The Reserve Bank of Australia (RBA) has kept the official cash rate on hold at a record low of 1.5% for the eleventh consecutive month, providing little indication of when it will allow rates to rise.
The decision at Tuesday’s board meeting comes ahead of the release of the RBA’s Quarterly Statement on Monetary Policy on Friday, which is expected to explain more of the board’s rationale.
The RBA’s decision to hold the cash rate comes a week after a surprise low inflation reading, with the consumer price index rising a mere 0.2% in the second quarter, missing expectations for a 0.4% increase. This dragged the headline inflation rate for the year to June 30 to 1.9%, which is well below the RBA’s target band of 2-3%.
In his official statement regarding August’s monetary policy decision, Governor Philip Lowe said the recent inflation data was largely what the Reserve Bank had expected. “Both CPI inflation and measures of underlying inflation are running at a little under 2 per cent. Inflation is expected to pick up gradually as the economy strengthens,” he said.
The Reserve Bank did not seem particularly worried about housing prices, saying they were rising briskly in some markets, albeit more slowly. In other markets, housing prices were declining.

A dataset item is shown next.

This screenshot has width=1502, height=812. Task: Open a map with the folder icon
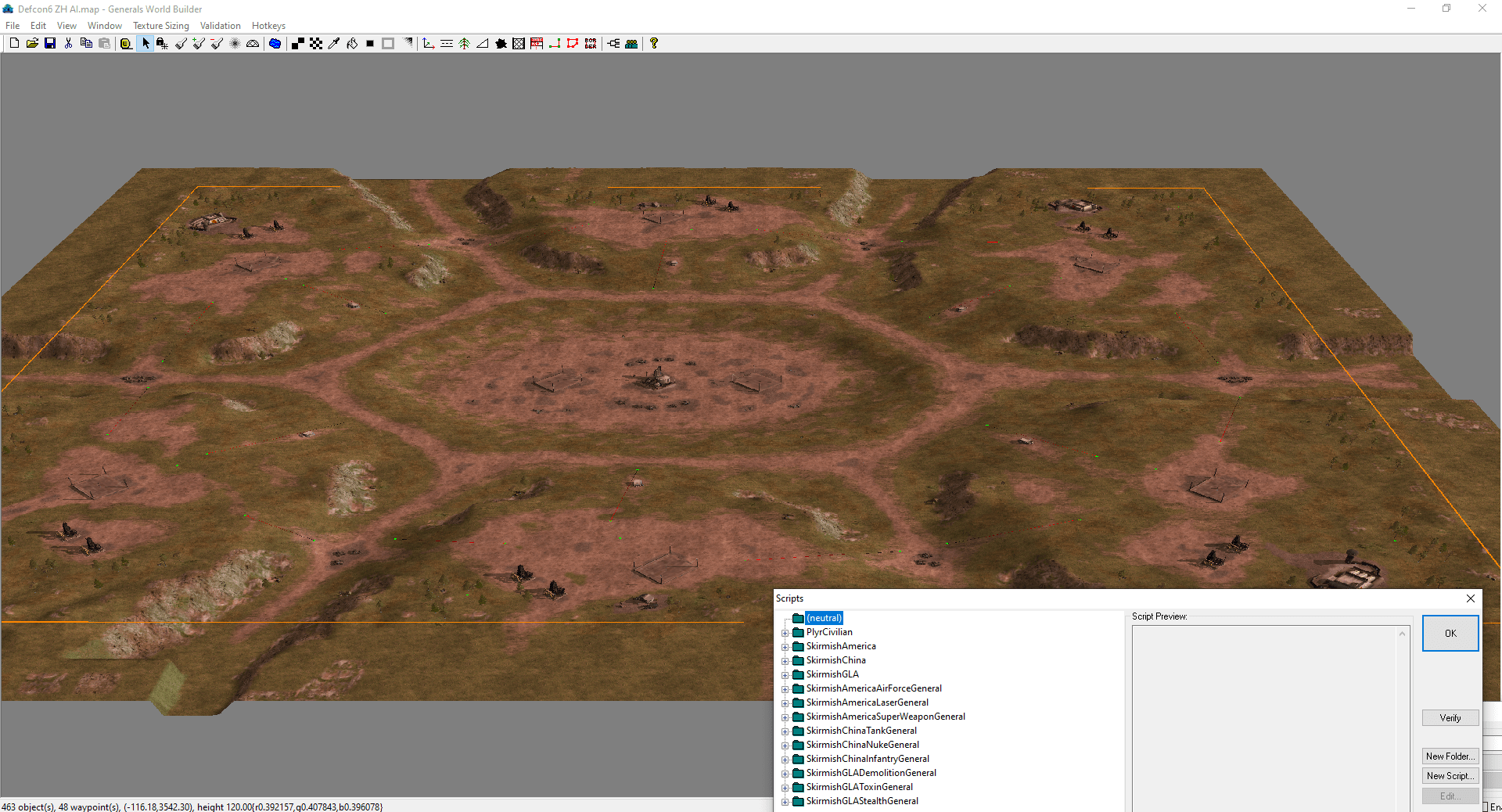pos(32,44)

“In the eastern capital cities, a considerable additional supply of apartments is scheduled to come on stream over the next couple of years,” Lowe said. “Rent increases remain low in most cities. Investors in residential property are facing higher interest rates. There has also been some tightening of credit conditions following recent supervisory measures to address the risks associated with high and rising levels of household indebtedness. Growth in housing debt has been outpacing the slow growth in household incomes.”
In recent months, mortgage rates have been climbing higher, especially for investors and interest-only loans.
Tim Lawless, head of research at CoreLogic, said higher mortgage rates against a backdrop of high household debt was knocking some of the wind out of the housing market without the Reserve Bank needing to act.
"With headline inflation tracking slightly below the 2 to 3 per cent target range, labour markets tightening and the economy continuing to grow, albeit at a pace below trend, the chances of a rate cut appear to have diminished," he said.
Rate hikes could be some way off as well. “Recent declines in the US dollar and strengthening commodity prices have placed added pressure on the Australian dollar, which may reduce export demand. Financial markets indicate the cash rate won’t rise until late 2018,” Lawless said.